**Work item:**
Scan the records below for the line with "This screenshot has height=222, width=230." and the line with "You are a computer-use". Repeat those two lines and every line between them exactly, and nothing else.

**Provided entries:**
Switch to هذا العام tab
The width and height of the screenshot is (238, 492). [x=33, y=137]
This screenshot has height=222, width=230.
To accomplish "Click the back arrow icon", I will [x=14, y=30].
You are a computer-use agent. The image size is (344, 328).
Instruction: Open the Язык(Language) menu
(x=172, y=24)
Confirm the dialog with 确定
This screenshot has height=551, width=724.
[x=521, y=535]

---

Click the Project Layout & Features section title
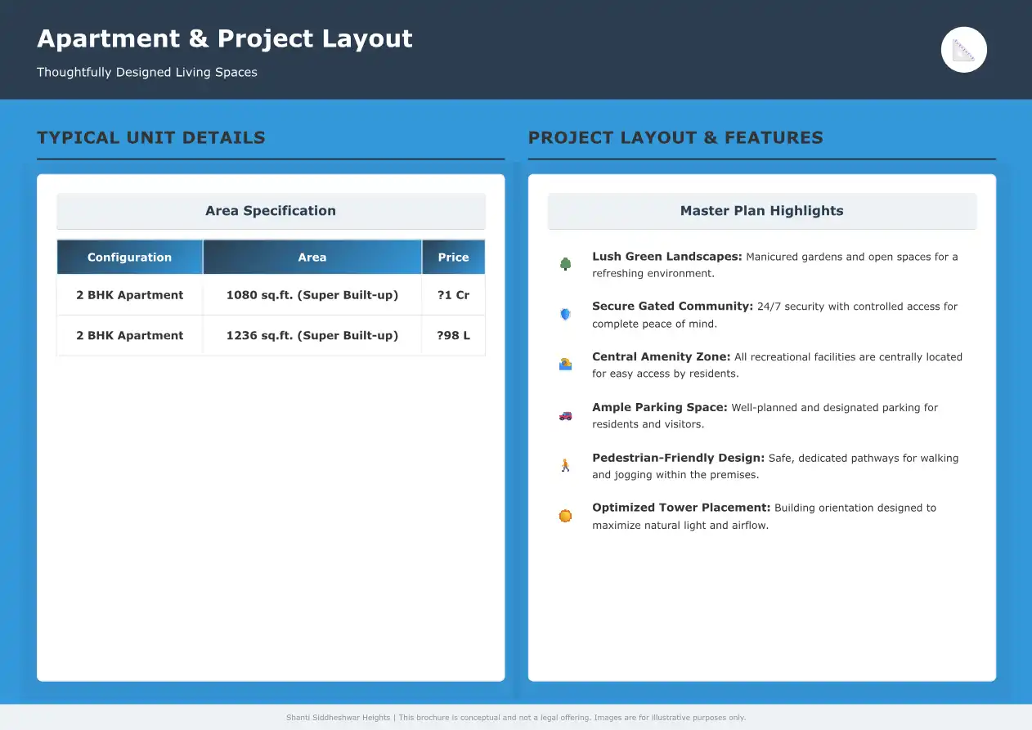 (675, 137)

**Task output:**
This screenshot has height=222, width=230.
To accomplish "Click the back arrow icon", I will [x=14, y=30].
You are a computer-use agent. The image size is (344, 328).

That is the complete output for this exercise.